* Отрывок текста:
________________
Борис Носик - С Невского на Монпарнас. Русские художники за рубежом
Леша сказал мне, что это все довольно дорогие тарелки, и нахмурился, потому что не любил говорить о своей семейной нужде. Мы наверно, оба подумали об одном и том же, о деньгах. Только я подумал, что дюжина этих агит-тарелок могла бы сильно пособить Лешиному семейству, а он-то сам знал, что спасти их от нужды смогли бы и полтарелки… Чтобы отвлечь меня от унизительных меркантильных соображений, Леша сказал, что когда-нибудь он будет приводить сюда друзей в интеллигентных девушек, чтобы говорить с ними об искусстве, потому что всех будет интересовать эта уникальная коллекция, и у него будет тогда много знакомых. Я обладал тогда абсолютной коммуникабельностью и сказал, что ключа от теплой квартиры достаточно, чтоб привести сюда любую клеевую телку с улицы Горького… И тут мы заговорили о том, что нас обоих занимало больше, чем тарелки, чашки, лозунги, подносы, чайники и коммунары, — о женщинах.
________________
* Короткое задание 1: Отфильтруйте записи и выпишите каждую строку, в которой встречается слово «heuvels»; регистр букв учитывается.

* Данные координат позиций:
________________
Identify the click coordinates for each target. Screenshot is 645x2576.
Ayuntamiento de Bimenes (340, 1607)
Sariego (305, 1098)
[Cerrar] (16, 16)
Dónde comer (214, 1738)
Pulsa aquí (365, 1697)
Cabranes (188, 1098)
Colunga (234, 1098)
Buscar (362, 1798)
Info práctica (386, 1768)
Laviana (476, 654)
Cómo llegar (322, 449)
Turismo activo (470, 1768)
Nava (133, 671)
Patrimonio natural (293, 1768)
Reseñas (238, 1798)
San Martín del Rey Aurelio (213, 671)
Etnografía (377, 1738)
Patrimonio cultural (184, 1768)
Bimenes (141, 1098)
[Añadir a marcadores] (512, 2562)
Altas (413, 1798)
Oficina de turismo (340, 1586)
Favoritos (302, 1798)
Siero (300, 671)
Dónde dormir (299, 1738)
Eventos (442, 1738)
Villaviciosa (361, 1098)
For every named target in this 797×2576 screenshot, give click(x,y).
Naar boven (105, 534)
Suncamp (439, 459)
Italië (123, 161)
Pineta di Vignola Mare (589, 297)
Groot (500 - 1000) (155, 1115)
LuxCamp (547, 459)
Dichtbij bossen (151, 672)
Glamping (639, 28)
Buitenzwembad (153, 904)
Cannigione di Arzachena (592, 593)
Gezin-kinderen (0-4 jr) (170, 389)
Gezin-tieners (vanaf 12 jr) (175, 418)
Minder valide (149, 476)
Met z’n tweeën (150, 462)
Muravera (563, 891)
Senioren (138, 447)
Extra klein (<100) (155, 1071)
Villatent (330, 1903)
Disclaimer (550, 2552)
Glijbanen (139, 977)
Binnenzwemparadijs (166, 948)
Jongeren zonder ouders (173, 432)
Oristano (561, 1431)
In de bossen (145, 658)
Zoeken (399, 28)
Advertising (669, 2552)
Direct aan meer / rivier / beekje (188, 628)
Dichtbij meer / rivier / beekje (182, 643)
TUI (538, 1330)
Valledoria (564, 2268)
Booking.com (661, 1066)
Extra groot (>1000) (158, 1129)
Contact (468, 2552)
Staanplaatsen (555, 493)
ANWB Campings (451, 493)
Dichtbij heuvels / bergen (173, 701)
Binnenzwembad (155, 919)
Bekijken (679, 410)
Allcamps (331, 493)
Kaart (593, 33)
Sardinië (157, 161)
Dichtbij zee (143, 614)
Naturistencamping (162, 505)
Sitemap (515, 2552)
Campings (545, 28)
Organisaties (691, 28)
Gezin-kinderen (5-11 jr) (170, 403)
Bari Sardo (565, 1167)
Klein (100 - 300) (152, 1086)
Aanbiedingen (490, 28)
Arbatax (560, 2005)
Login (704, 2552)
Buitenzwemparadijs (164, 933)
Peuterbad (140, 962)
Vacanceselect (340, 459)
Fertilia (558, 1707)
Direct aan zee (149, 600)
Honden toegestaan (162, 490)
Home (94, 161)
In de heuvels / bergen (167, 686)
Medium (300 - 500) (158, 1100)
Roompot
________________
* Короткое задание 2: Перечислите всё, что, согласно отрывку, занимало обоих собеседников меньше, чем разговор о женщинах.

* Верный ответ 1:
Dichtbij heuvels / bergen (173, 701)
In de heuvels / bergen (167, 686)

* Верный ответ 2: Тарелки, чашки, лозунги, подносы, чайники и коммунары.